Ivan Srebrenjak or Srebrnjak (1903 – 21 May 1942) ran a Soviet intelligence network for the NKVD in the Balkans at the beginning of Axis occupation of Yugoslavia.

Srebrenjak was born in 1903 in Slavonia and became a member of the Yugoslav Communist Party in 1928. After he killed a Yugoslav policeman in 1930 he left Yugoslavia and became a member of a group of Stalin's killers known as "liquidators" headed by Josip Broz Tito. When Axis forces occupied Yugoslavia in 1941 Srebrenjak returned to Yugoslavia and set up an NKVD centre in Zagreb, part of the Red Orchestra network. Tito considered him an enemy and requested approval from Stalin to relieve Srebrenjak of that position, which was refused by Stalin.

In 1942, Srebrenjak was informed on to the Gestapo and the Ustaše, resulting in his capture. In captivity Srebrenjak was the first person to identify Tito as leader of Communist resistance movement in Yugoslavia to German and Ustaše authorities. To minimize further damage to his position Tito ordered the murder of Srebrenjak and on 21 May 1942 Srebrenjak was killed in an Ustaše prison. This murder allowed Tito to seize and stabilize his position of leader of the Communist Party of Yugoslavia.

==Early life==
Srebrenjak was born in 1903 in the village of Oprisavci near Slavonski Brod, at the time in Austria-Hungary (modern day Croatia). In 1928 he became a member of the Communist Party of Yugoslavia and in 1930 he murdered a police agent in Zagreb under the orders of the communist party. Because of this murder he had to leave Yugoslavia.

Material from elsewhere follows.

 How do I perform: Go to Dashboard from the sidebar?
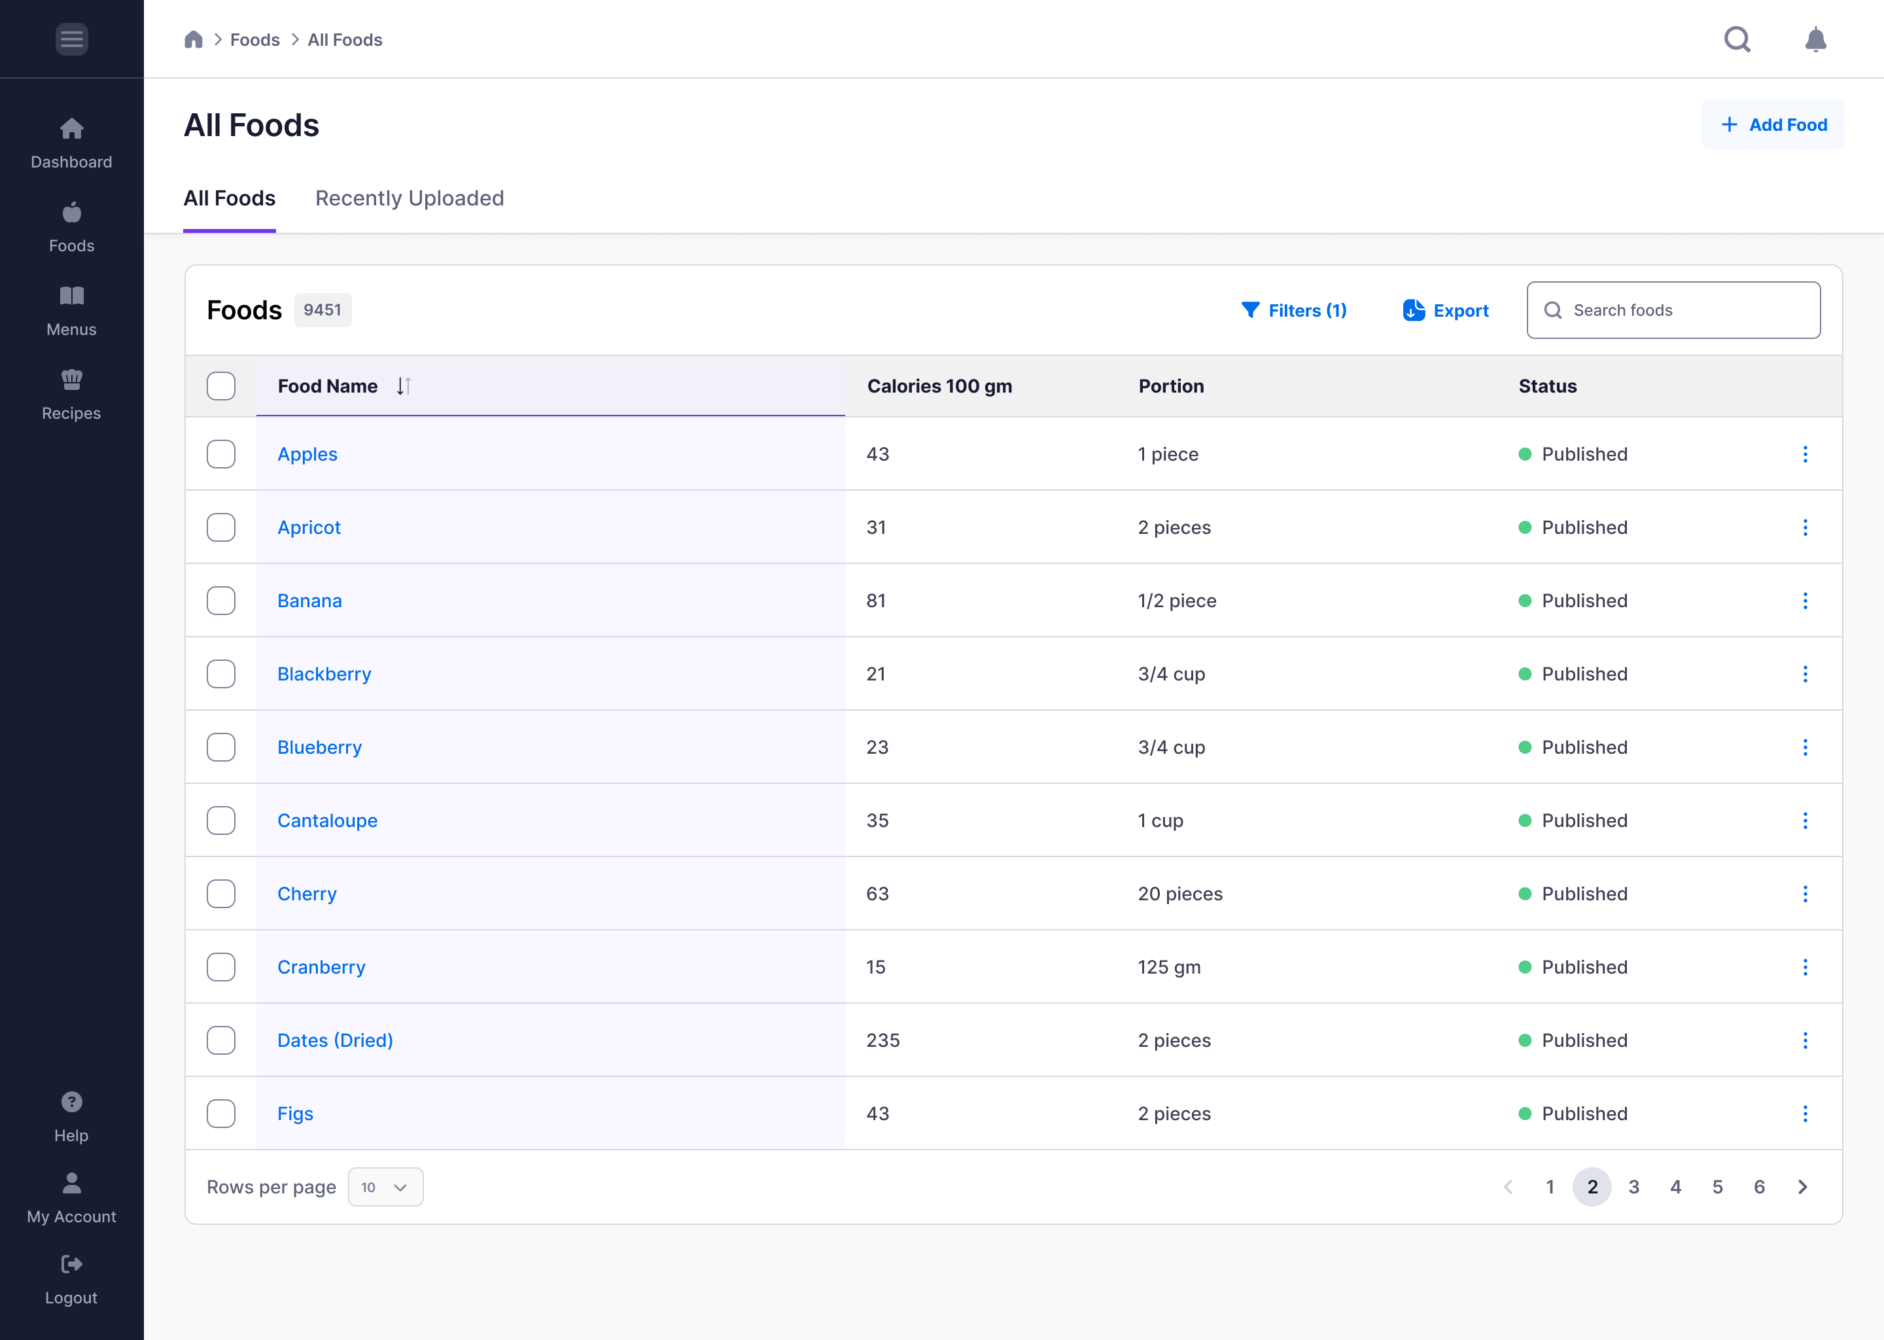(x=72, y=143)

In the Soviet Union Srebrenjak became a Soviet citizen with name Petar Petrovič Antonov who was considered one of the most capable intelligence officers.

Initially, there were four centres of the NKVD in Zagreb, parts of the Red Orchestra, one operated by Andrija Hebrang, a second by Stevan Krajačić, a third by Josip Kopinič and a fourth by Ivan Srebrenjak.

==In France==
After leaving Yugoslavia Srebrenjak first went to Paris in France and joined a group of Stalin's killers known as "liquidators" headed by Josip Broz Tito, whose members were also Vittorio Vidali, Vlajko Begović and Ivan (Stevo) Krajačić. In Paris Srebrenjak killed Yugoslav agent Ilija Šumanovac.

==During World War II==
When Axis forces attacked Kingdom of Yugoslavia in April 1941, Srebrenjak came from France to Zagreb to run an "information point" for Soviet intelligence in Zagreb. In Zagreb Srebrenjak became a head of the Soviet intelligence network of the NKVD for the Balkans. Srebrenjak operated from this centre in Zagreb together with his wife Frančiška Srebrenjak (nee Klinc), who was a secret agent of the Yugoslav police and later the Gestapo. According to some sources she had a love affair with Stjepan Đaković, the elder son of Đuro Đaković.

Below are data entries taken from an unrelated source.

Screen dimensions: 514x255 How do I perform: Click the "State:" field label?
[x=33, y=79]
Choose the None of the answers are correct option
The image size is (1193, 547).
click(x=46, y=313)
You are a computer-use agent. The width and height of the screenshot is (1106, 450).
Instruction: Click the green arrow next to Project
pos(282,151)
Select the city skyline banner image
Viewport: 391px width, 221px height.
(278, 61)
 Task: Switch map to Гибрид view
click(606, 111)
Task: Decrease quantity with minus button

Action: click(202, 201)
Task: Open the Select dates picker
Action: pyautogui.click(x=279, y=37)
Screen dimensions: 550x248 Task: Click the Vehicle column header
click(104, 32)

Srebrenjak was the first victim of Tito's ambitions to become Stalin's intelligence officer not only for Yugoslavia but also for other Balkan countries. In a telegram sent to Tito on 1 July 1941, Kopinič asserted that Popović, Končar and Srebrenjak are enemy spies. Srebrenjak believed that some of Tito's close associates, like Ivo Lola Ribar and Boris Kidrič were in the service of the Yugoslav regime.

At the beginning of August 1941 Tito sent a telegram to the Comintern insisting that Srebrenjak transfer all of his men to Communist Party of Yugoslavia control for training them as saboteurs because he did not organize this training himself and members of the party lost confidence in him.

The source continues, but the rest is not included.